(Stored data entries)
☆ ☆ ☆

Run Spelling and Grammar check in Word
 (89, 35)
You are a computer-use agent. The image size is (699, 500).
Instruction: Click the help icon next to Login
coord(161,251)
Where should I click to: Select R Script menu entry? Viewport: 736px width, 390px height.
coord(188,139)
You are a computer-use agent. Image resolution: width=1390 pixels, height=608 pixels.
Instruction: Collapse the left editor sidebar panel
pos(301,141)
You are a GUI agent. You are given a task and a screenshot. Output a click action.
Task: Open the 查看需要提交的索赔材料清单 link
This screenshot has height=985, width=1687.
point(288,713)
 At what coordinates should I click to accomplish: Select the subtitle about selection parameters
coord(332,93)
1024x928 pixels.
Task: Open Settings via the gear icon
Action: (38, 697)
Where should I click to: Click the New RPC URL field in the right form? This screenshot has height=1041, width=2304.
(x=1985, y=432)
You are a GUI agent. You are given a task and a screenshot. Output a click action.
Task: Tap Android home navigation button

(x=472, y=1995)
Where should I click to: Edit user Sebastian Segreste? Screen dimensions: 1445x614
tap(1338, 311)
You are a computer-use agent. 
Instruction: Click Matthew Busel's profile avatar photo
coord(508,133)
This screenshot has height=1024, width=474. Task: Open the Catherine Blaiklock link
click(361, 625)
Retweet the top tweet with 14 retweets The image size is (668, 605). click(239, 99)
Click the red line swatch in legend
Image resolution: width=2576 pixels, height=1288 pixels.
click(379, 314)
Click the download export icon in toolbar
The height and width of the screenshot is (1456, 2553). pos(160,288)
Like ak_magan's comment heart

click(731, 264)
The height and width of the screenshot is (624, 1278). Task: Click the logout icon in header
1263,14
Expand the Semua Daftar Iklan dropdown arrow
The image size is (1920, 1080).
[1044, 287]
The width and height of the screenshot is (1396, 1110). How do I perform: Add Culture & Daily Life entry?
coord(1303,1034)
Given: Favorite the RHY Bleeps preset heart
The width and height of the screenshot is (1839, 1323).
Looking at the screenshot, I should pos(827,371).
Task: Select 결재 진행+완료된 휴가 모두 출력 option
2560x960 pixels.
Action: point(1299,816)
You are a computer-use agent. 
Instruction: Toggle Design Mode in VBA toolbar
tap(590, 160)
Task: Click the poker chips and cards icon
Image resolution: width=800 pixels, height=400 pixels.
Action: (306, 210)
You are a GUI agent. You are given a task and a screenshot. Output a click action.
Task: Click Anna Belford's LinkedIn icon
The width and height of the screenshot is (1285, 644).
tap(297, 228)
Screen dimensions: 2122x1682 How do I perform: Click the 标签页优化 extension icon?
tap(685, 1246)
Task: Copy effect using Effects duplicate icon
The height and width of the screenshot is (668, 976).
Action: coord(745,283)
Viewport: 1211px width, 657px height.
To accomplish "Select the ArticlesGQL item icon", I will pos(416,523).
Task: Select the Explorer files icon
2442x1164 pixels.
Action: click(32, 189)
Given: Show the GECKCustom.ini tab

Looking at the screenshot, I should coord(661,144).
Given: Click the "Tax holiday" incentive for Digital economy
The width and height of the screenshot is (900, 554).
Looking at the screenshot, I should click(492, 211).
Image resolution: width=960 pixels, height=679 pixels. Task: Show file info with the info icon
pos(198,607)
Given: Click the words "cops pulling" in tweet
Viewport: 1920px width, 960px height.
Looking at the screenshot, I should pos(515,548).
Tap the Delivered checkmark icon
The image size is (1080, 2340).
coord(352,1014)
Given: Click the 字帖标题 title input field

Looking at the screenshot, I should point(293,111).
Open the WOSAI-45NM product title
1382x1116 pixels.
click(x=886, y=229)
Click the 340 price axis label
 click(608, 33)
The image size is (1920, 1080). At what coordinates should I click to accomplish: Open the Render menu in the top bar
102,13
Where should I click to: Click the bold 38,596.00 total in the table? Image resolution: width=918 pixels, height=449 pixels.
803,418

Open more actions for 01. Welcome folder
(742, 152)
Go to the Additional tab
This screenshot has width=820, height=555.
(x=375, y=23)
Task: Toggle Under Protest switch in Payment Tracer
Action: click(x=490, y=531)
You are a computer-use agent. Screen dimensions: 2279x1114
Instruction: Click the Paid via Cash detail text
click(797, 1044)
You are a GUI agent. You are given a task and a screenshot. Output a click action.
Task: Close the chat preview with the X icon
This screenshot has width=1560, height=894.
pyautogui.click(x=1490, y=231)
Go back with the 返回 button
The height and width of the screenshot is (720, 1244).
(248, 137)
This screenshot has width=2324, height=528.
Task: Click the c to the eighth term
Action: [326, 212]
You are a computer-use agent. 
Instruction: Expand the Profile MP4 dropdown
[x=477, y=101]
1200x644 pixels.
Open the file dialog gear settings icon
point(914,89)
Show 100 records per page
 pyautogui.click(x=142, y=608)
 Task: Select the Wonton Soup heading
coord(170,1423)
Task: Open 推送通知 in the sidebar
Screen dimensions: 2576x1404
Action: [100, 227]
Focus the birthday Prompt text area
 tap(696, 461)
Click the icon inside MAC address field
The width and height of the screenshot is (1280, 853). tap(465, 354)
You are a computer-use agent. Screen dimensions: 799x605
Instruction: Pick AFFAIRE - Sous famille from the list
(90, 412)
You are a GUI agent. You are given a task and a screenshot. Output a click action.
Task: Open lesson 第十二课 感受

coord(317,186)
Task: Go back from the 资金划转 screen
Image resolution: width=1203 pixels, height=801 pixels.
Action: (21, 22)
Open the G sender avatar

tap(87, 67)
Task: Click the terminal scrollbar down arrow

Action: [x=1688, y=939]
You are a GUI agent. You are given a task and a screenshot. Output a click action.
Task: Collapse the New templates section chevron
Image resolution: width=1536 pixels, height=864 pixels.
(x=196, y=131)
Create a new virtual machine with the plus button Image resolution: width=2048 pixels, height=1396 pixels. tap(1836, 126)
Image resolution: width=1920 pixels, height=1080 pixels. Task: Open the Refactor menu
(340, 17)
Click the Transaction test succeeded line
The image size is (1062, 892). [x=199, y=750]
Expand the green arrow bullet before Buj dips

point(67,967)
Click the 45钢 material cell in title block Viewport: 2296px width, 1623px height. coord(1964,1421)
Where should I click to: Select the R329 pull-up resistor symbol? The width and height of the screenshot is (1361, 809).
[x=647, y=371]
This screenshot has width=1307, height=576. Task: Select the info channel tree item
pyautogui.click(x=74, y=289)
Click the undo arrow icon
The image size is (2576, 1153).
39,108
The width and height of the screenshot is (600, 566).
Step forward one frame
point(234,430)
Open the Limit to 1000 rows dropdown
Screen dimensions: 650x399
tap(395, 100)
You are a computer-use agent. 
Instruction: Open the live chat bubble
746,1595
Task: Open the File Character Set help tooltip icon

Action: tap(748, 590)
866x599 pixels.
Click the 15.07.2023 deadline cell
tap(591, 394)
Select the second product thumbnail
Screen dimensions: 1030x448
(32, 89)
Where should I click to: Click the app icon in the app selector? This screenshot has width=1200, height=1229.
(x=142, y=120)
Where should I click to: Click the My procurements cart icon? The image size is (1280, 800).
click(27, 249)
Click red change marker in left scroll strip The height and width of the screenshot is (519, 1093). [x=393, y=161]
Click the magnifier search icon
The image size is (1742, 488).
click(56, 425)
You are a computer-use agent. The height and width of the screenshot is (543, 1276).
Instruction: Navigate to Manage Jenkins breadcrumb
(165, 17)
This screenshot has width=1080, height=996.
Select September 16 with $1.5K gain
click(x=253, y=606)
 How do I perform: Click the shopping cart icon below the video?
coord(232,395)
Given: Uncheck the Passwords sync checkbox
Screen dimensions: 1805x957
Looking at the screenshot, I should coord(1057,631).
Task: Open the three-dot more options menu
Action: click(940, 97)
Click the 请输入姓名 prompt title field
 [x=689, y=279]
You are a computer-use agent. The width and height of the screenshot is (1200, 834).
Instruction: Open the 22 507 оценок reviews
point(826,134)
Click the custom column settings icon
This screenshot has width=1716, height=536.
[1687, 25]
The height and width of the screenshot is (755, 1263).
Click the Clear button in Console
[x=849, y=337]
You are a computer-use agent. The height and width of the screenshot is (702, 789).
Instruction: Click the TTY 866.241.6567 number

☆ ☆ ☆

[Brief]
Copy the items from the line with "Click the red line swatch in legend" up to and including the line with "tap(297, 228)", replacing "toolbar" with "menu bar" and leaving everything else unchanged.

[Worked answer]
Click the red line swatch in legend
Image resolution: width=2576 pixels, height=1288 pixels.
click(379, 314)
Click the download export icon in menu bar
The height and width of the screenshot is (1456, 2553). pos(160,288)
Like ak_magan's comment heart

click(731, 264)
The height and width of the screenshot is (624, 1278). Task: Click the logout icon in header
1263,14
Expand the Semua Daftar Iklan dropdown arrow
The image size is (1920, 1080).
[1044, 287]
The width and height of the screenshot is (1396, 1110). How do I perform: Add Culture & Daily Life entry?
coord(1303,1034)
Given: Favorite the RHY Bleeps preset heart
The width and height of the screenshot is (1839, 1323).
Looking at the screenshot, I should pos(827,371).
Task: Select 결재 진행+완료된 휴가 모두 출력 option
2560x960 pixels.
Action: point(1299,816)
You are a computer-use agent. 
Instruction: Toggle Design Mode in VBA menu bar
tap(590, 160)
Task: Click the poker chips and cards icon
Image resolution: width=800 pixels, height=400 pixels.
Action: (306, 210)
You are a GUI agent. You are given a task and a screenshot. Output a click action.
Task: Click Anna Belford's LinkedIn icon
The width and height of the screenshot is (1285, 644).
tap(297, 228)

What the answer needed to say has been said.